FOR IMMEDIATE RELEASE: April 9, 2009

CONTACT: Christina Montori, 732-991-2285; Bruce Hill , 603-986-5689

Researchers Investigate Reductions in Port Drivers’ Exposure to Toxic Diesel Exhaust; Technology Exists for Cleaner Commerce but Report Shows Independent Contractors Can’t Afford Cost

Environmental-Labor Alliance Urges NY-NJ Ports to Shift to a Business Model Requiring Capitalized, Polluting Industry to Assume Responsibility for Fleet Clean-Up

NEWARK – Researchers teamed up with public health and worker advocates this week to investigate changes in diesel pollution levels in a Jersey City port driver’s diesel rig. Dr. Bruce Hill deployed an array of air quality monitoring devices inside the cab of the tractor-trailer truck to measure the diesel exhaust that driver Kenel Hyppolite was exposed to during his daily route in and out of the Newark/Elizabeth Seaport April 7-9. He measured air quality inside and outside the truck before and after it was retrofit with two widely available filter devices.

“Our previous studies have shown dramatic reductions in engine and tailpipe emissions with the diesel filters” said Dr. Bruce Hill, Senior Scientist with the Boston-based Clean Air Task Force (CATF). “We have seen diesel particulate filters reduce hazardous diesel soot particles by 100 to 1,000 times at the tailpipe, virtually eliminating tailpipe pollution” he concluded in a debrief with the Coalition for Healthy Ports, a diverse alliance of over 20 environmental and labor organizations in the region.
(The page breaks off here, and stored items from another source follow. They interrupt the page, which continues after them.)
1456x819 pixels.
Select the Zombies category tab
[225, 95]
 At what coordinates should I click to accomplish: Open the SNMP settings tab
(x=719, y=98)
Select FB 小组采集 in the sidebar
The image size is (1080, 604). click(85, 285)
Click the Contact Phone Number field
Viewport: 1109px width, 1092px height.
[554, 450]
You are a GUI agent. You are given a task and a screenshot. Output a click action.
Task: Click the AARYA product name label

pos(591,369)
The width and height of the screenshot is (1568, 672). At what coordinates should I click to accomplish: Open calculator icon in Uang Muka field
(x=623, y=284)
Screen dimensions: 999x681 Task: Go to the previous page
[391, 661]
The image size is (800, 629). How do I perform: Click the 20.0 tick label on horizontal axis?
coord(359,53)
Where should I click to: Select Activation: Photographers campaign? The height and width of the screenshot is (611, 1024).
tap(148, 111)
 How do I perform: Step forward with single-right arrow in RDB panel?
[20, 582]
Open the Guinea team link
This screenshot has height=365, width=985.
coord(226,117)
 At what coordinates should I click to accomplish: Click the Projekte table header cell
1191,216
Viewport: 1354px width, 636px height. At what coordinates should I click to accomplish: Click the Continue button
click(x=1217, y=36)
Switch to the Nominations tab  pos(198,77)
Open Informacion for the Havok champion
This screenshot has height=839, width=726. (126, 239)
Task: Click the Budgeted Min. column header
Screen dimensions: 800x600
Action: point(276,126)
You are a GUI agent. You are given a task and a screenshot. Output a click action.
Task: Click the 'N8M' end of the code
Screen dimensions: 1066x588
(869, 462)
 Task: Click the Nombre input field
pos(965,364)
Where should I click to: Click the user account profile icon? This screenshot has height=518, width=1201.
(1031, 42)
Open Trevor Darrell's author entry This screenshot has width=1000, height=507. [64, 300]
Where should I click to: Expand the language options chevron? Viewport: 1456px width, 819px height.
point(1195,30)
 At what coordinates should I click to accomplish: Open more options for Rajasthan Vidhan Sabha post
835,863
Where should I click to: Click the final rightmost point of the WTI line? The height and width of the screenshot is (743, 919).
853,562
Diesel exhaust particles are a complex mixture of carcinogenic substances and are the cause of an estimated 21,000 premature deaths a year in the U.S. according to a CATF report www.catf.us/goto/dieselhealth. Exposure to particles has been linked to heart disease, lung cancer, and asthma and result in over 2 million lost work days a year in the U.S.

“I signed up for this test project because I hate that black smoke spews from my rig as I turn into Newark neighborhoods, and I’m sick of breathing the toxic fumes every time I get behind the wheel,” said Hyppolite. “But independent contractor drivers like me are forced to choose between food and fuel. We want to drive new clean trucks so badly, we just can’t afford them.”

A new Rutgers study confirmed Hyppolite’s first-hand view of his workforce’s economics. Dr. David Bensman of the School of Management and Labor Relations found that among the roughly 7,000 professional haulers at the Ports of New York and New Jersey, three-quarters are treated as “independent contractors” by their company and only net an average of $28,000 per year after expenses, fuel and insurance. Most struggle to afford even the most routine repairs and upgrades, and lack health insurance or pension benefits.

Because Hyppolite couldn’t afford the cost himself, Cummins Emission Solutions donated one of the retrofits and Cummins Power Systems volunteered to install the retrofits on truck for the project. The second retrofit had to be removed from his rig at the conclusion of the monitoring this week.

The Rutgers study also found that since the industry was deregulated, most port drivers are forced to own the primary tool of the trade – the truck – which is on average 11 years old. Diesel engines of this vintage pollute at least ten times more than modern ones, consume more fuel, cost more to maintain, and require frequent repairs. Health studies indicate that the drivers’ exposure to vehicle exhaust result in elevated mortality rates.

Each day nearly 10,000 truck trips are generated as a result of port commerce. Those trucks travel through port-adjacent neighborhoods and surrounding highways, exposing residents and commuters to diesel air pollution. One in four school age children in Newark have asthma, which is double the national and state average.

“The broken port trucking system is a major source of pollution, and health impacts from diesel soot in our state will soon have an annual cost of approximately $4.8 billion,” said Amy Goldsmith, Director of the NJ Environmental Federation and Chair of the Coalition for Healthy Ports. “Clearly, poverty and pollution go hand in hand at the ports, and no longer can officials and elected leaders turn a blind eye to this crisis.”

The Coalition for Healthy Ports is urging a solution modeled after the Port of Los Angeles’ “Clean Trucks Program,” which has been lauded by environmentalists and economists alike as a green-growth initiative that should become the model for port trucking nationwide. Launched on October 1, 2008, it will reduce emissions from port trucking by 80%, deliver over $5 billion to the regional economy, and drastically reduce security risks. The program removes the burden of cost for clean trucks from individual, underpaid drivers and assigns it to the trucking companies and their economically powerful retail clients who profit from goods movement. Capitalized firms must legitimately employ their drivers and take full responsibility for clean trucks, and in exchange, receive handsome subsidies.

Last fall, in a public forum on the green port policy that included LA officials and Rep. Jerrold Nadler (D-NY), Port Authority of New York and New Jersey Executive Director Chris Ward acknowledged that a clean-trucks program, which would only add a nickel to the cost of a pair of sneakers, is “inevitable.”